Perhaps most worrying of all, the underpinning usefulness of AI as a knowledge engine is being corroded. Even as the volume of human/AI interactions has increased, researchers have found that the factual quality of ChatGPT’s outputs have been deteriorating, even as its language skills have improved. Its accuracy has decreased, even as its persuasive skills have become more polished. We are teaching AI the art of “truthiness”: how to be a convincing liar.
Humanised AI also has an impact on humanity as a whole. Researchers have concluded that, as technologies present more “humanlike attributes”, their human users are more likely to perceive and respond to them as human actors. Sadly, this means we bring all our human prejudices with us.
Studies have found that we assign gender stereotypes to AI based on their voices – even finding that the perceived gender of the voice had an impact on whether or not the user would listen to its recommendations. There are similar studies when it comes to biases towards regional or ethnic accents. How we develop a code of conduct, or etiquette, in how we interact with AI is not only an urgent issue, but one that’s fraught with ethical challenges.
Do unemotional entities warrant our feelings for them? Can we learn to love and respect anyone, no matter how “other” they are – including artificial humans?

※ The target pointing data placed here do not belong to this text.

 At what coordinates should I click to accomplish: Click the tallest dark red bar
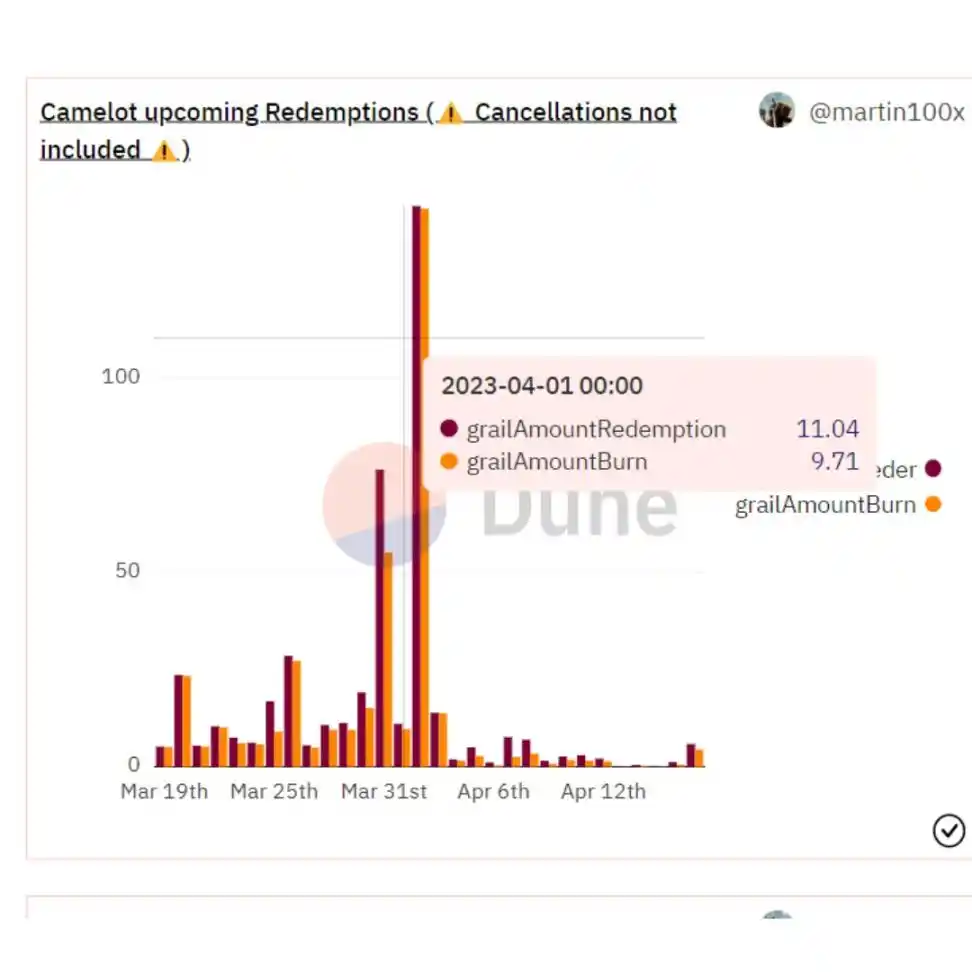[416, 487]
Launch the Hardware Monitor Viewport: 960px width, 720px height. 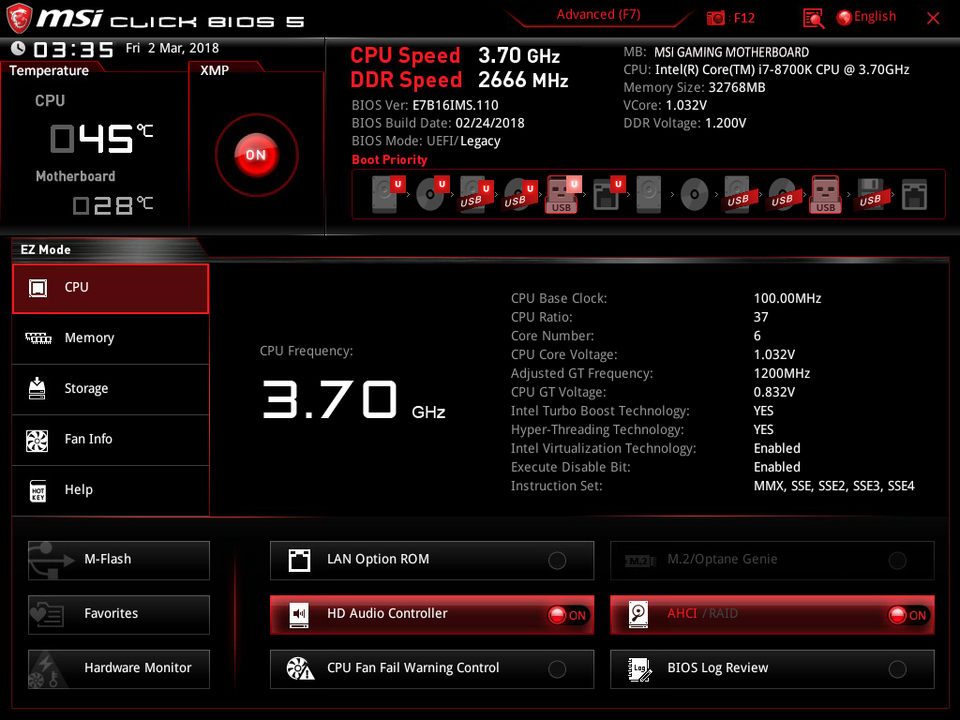(119, 668)
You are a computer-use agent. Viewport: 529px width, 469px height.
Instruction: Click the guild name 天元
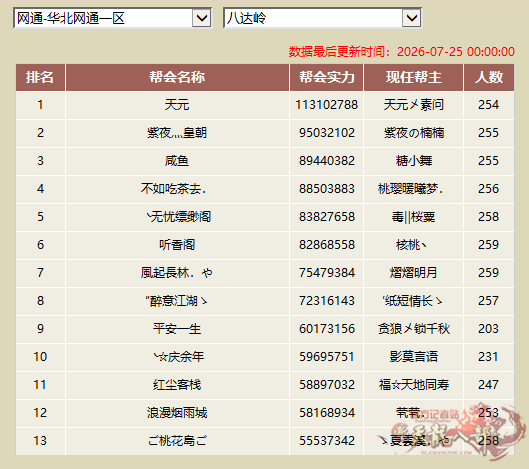click(x=177, y=105)
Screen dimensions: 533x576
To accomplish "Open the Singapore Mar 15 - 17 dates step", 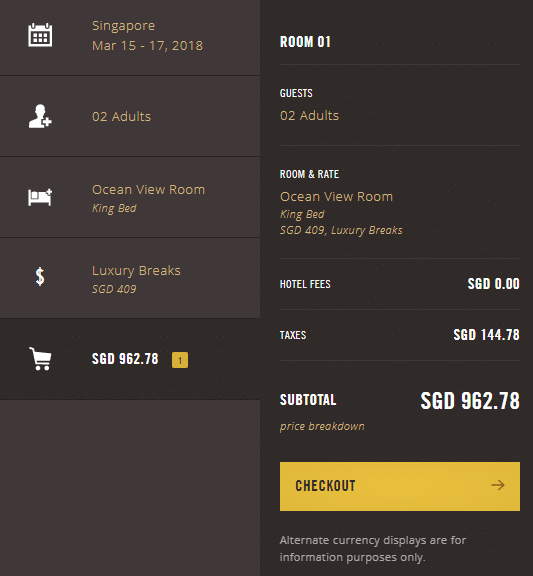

Perhaps this is ultimately not about the machine, but about the human. Whether or not a machine feels, we do, and with that comes an obligation. Being a human means acting humanely. A kind of compassion, even for AI, might feel like a challenge – but it is, perhaps, a necessary one.
By establishing an etiquette, a set of respectful behaviours, we can help set the “ground rules” as we rush into a future full of humanised technology. If a four-year-old can learn to treat technology with empathy, then so can we.